‘I can’t believe it’s actually my life’
Medal hopeful Tera Van Beilen is ready to surprise everyone
Tera van Beilen has been getting multiple interview requests a week since she made the Canadian Olympic swimming team four months ago. That was days after her 19th birthday. “People even ask me for autographs,” says Van Beilen, one of UBC’s student-athletes going to London this summer. “It’s all so crazy and surreal, I can’t believe it’s actually my life.”

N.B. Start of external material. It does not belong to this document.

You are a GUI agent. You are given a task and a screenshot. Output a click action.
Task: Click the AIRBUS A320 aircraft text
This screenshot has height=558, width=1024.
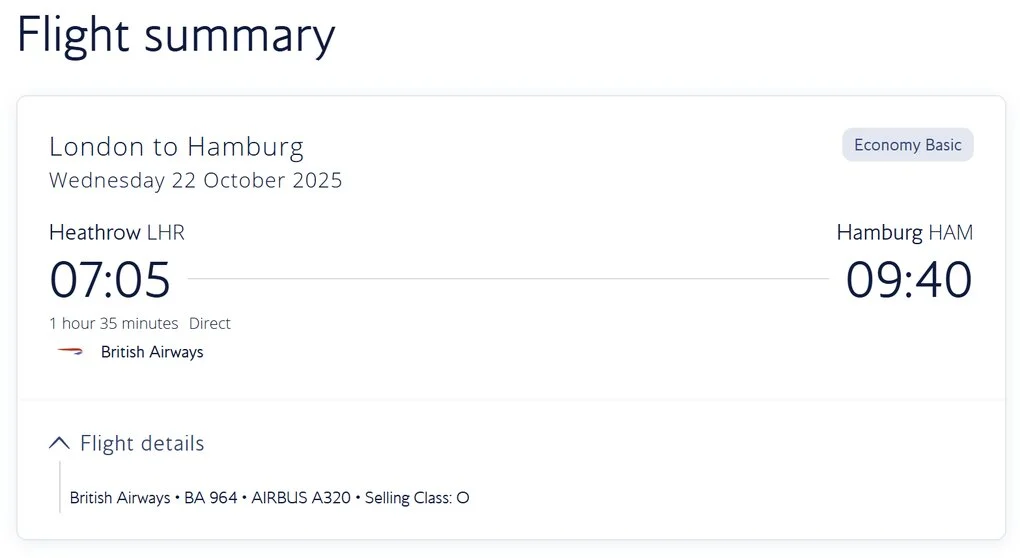[x=301, y=498]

Van Beilen came to UBC last year to study kinesiology and to swim. Even though she now considers herself a UBC athlete, she will always be a representative of her hometown of Oakville, Ontario. “It’s kind of weird, they kind of just want to own me everywhere,” she says.

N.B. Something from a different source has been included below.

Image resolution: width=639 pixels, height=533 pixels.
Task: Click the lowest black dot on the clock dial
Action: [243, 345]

Her swim for an Olympic medal wasn’t supposed to happen this year and for that, she credits UBC.
“It’s really all thanks to training with my coach Jozsef Nagy and being in the Aquatic Centre here in Vancouver,” says Van Beilen, who notes that UBC’s reputation as a swimming powerhouse is living up to her expectations.
The life of a world-class swimmer has its ups and downs, as Van Beilen describes her daily routine just weeks before the big event. Four times a week she has practices early in the morning, around lunchtime and in the evening; in between, she naps.

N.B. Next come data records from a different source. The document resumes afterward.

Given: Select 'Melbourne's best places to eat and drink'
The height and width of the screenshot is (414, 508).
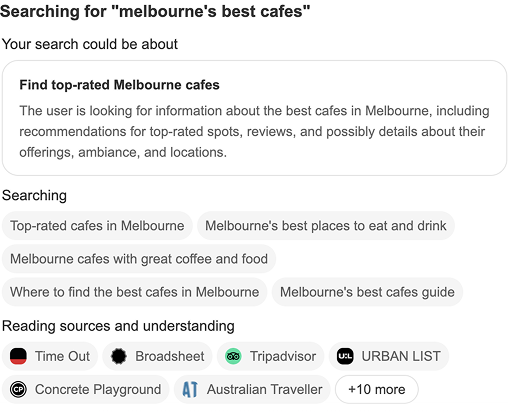Looking at the screenshot, I should 326,226.
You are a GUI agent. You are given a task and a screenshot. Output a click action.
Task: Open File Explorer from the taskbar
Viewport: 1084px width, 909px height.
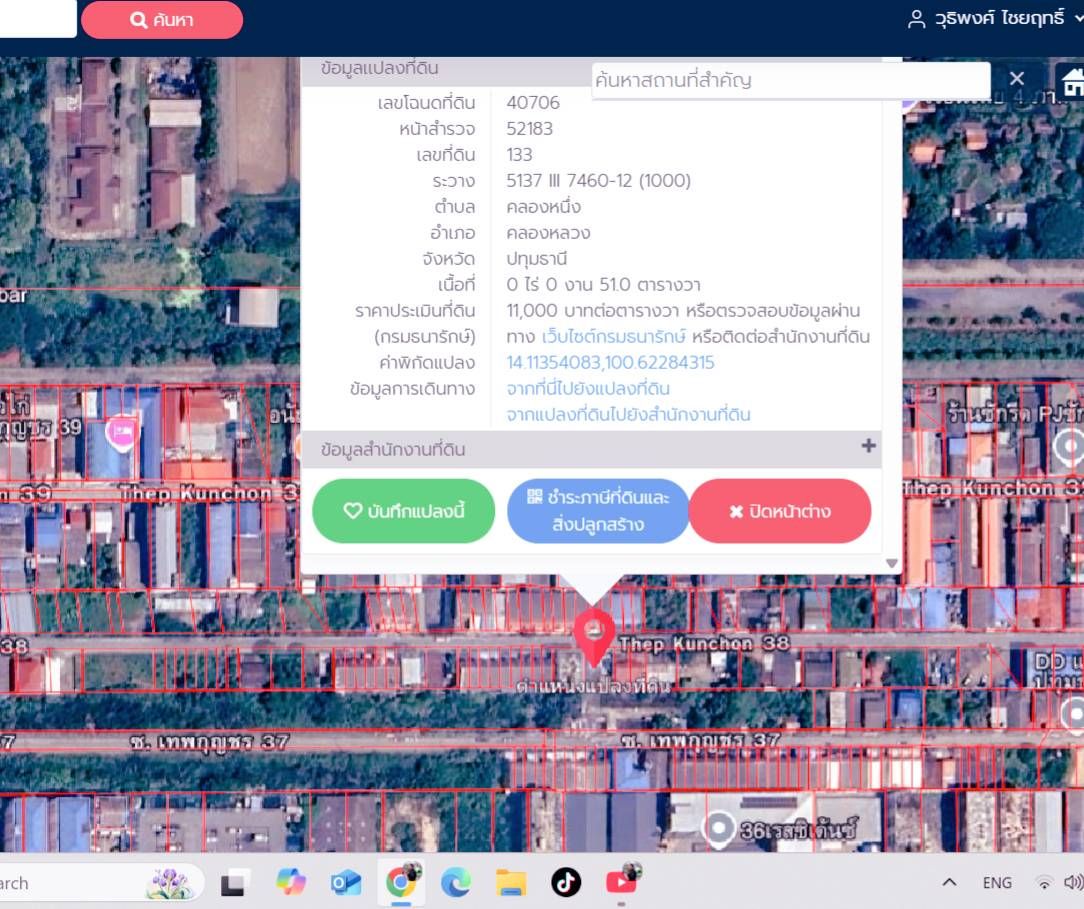click(x=511, y=883)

“It’s a lot of hours a week. I don’t bother to count because it makes me feel like I’m crazy.”
At the end of the day, her love for swimming, and seeing how far she has come, helps her drag her feet out of bed every morning. “I have a bigger goal in mind,” she says.
Competing at the Olympic level has given Van Beilen experiences that most people will never have. “Sometimes when I’m on the blocks in Australia, Europe or China, I think to myself: ‘am I actually in this country swimming? I have such a crazy life,’ and then the beeper goes and it is time to focus.”
Now the big event is just around the corner for Van Beilen, who is still unsure whether both her parents will get to watch her living her dream. She has only received one guest ticket to her events thus far.
“When I think about both my swim events being sold out, it makes me a little freaked out,” she says.
When Van Beilen steps into the spotlight in London, it won’t just be the 17,000 spectators watching, it will be the whole world. That’s a lot of pressure for a newcomer.
“I always swim well under pressure. I like the adrenaline. Nobody knows who I am so I can use that to my advantage; I can surprise them all.”